La próxima presidenta de México, quien de acuerdo con casi todas las encuestas será Claudia Sheinbaum, no la tendrá nada fácil y desde el 1 de octubre entrante deberá enfrentar la triste realidad de una economía cuyo crecimiento en 2024 será menor que el del año pasado.
La desaceleración económica empezó en el cuarto trimestre de 2023, cuando el producto interno bruto (PIB) mostró un crecimiento trimestral de 0.08%, el peor desempeño desde el tercer trimestre de 2021. Eso explica, en parte, que en 2023 el PIB creciera 3.2%, o 17.9% menos que el 3.9% que alcanzó en 2022.
En enero, de acuerdo con el Indicador Global de Actividad Económica (IGAE) del INEGI dado a conocer el 22 de marzo, el PIB se contrajo de 0.63%, la mayor caída desde mayo de 2020. Esta fue la cuarta contracción mensual consecutiva, algo que no se había registrado desde el periodo junio-septiembre de 2021.

- - -

TAREA ASIGNADA 1 —
Resume en dos oraciones el fragmento de texto sobre la economía de México.
TAREA ASIGNADA 2 —
Indica si cada afirmación concuerda con el fragmento de texto y cita las palabras que lo deciden:
(a) El PIB de México creció 3.9% en 2023.
(b) La caída de enero fue la mayor desde mayo de 2020.
(c) El INEGI dio a conocer el IGAE el 22 de marzo.

- - -

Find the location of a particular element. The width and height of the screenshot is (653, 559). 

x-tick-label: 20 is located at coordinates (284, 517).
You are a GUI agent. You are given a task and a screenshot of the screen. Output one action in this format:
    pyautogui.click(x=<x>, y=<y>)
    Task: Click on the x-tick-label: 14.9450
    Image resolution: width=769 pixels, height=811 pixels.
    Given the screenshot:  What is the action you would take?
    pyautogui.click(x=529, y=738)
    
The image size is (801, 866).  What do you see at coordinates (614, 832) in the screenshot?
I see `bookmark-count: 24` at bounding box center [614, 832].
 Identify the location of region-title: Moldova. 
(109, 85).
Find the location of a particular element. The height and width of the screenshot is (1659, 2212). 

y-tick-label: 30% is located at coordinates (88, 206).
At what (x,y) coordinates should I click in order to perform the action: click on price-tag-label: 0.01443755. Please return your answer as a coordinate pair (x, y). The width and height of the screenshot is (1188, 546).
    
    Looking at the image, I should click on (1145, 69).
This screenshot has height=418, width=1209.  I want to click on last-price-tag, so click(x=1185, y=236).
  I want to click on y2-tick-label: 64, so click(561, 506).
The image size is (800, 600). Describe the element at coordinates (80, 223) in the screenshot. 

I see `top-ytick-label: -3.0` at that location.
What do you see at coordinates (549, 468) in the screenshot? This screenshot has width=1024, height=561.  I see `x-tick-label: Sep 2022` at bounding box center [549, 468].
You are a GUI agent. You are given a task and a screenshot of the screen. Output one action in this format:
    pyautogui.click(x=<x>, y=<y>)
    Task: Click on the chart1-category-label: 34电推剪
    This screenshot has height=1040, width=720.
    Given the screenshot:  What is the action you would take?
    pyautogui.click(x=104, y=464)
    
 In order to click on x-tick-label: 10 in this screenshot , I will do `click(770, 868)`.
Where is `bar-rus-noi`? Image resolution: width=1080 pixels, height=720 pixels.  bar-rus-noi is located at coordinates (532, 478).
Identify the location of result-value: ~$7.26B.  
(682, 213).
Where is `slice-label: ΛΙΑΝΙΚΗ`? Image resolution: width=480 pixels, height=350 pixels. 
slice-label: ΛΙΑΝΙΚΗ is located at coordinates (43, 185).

- - -

RESPUESTA ESCRITA 1 —
La próxima presidenta de México deberá enfrentar desde el 1 de octubre una economía cuyo crecimiento en 2024 será menor que el del año pasado. La desaceleración comenzó en el cuarto trimestre de 2023, cuando el PIB creció apenas 0.08% trimestral, y en enero se registró la cuarta contracción mensual consecutiva, la mayor caída desde mayo de 2020.

RESPUESTA ESCRITA 2 —
(a) No: "en 2023 el PIB creciera 3.2%, o 17.9% menos que el 3.9% que alcanzó en 2022".
(b) Sí: "la mayor caída desde mayo de 2020".
(c) Sí: "del INEGI dado a conocer el 22 de marzo".